As Professor Hayek said, “What must be understood are the crippling effects of excessive government regulation and the vital but fragile link between economic freedom and personal liberty.”

  1. Survive and Prosper. This is most important as a healthy dog can always tolerate a few fleas.

Every man and woman in society has one big duty. That is, to take care of his or her own self. This is a social duty. Fortunately, the duty of making the most of one’s self individuality is not a separate thing from the duty of filling one’s place in society, but the two are one, and the latter is accomplished when the former is done.

What is left for government to do?

WA’s Commerce Minister Barry MacKinnon just about gave the complete answer in stating his aim of “Creating the necessary environment for business to thrive.” Wise men, past and present have agonised over just what the legitimate role of government should be and what we should or should not ask governments to do:

“The first duty of government is to govern, that is to maintain law and order at all hazards and regardless of expense; only by doing this does it fulfil its legitimate function, which is the protection of life, liberty, and property.”

The question still confronts us — “Can government assist small business?” The answer must surely be, “Yes, but only if we exercise wisdom and caution whenever we request government involvement.”

Government is said to be, in the final analysis, nothing more than organised force and whether it is used for harm or good depends entirely on us.

The danger and the solution

The more numerous government instrumentalities become, the more is there generated in citizens the notion that everything is to be done for them, and nothing by them.
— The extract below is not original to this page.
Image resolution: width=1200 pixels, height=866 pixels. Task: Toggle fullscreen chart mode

Every generation is made less familiar with the attainment of desired goals by individual actions or private agencies; until, eventually, governmental agencies come to be thought of as the only available agencies.
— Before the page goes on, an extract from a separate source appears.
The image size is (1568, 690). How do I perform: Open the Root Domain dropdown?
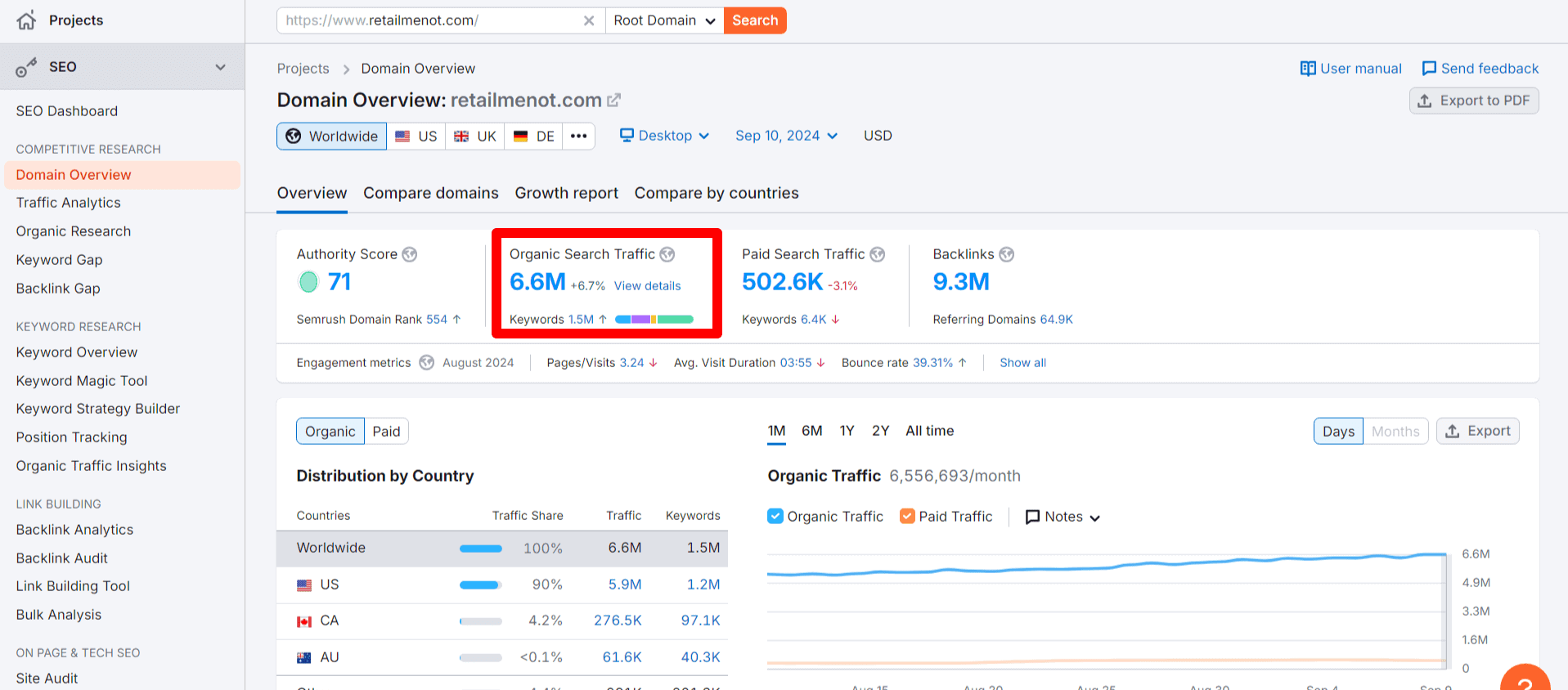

Let us determine that we shall not allow the state to be our masters, but that we shall be the masters of the state. The long road of history is lined with the ruins of those governments which bought the souls and wills of their peoples by the lure of a granted security, and then led them to ruin by the same mirage.

The world does not need one more such ruin.

It needs a people who will be really secure and enduring, because each member of the society is a person who accepts his and her responsibilities as duties, and asks only that the government acts to keep the avenues of freedom open.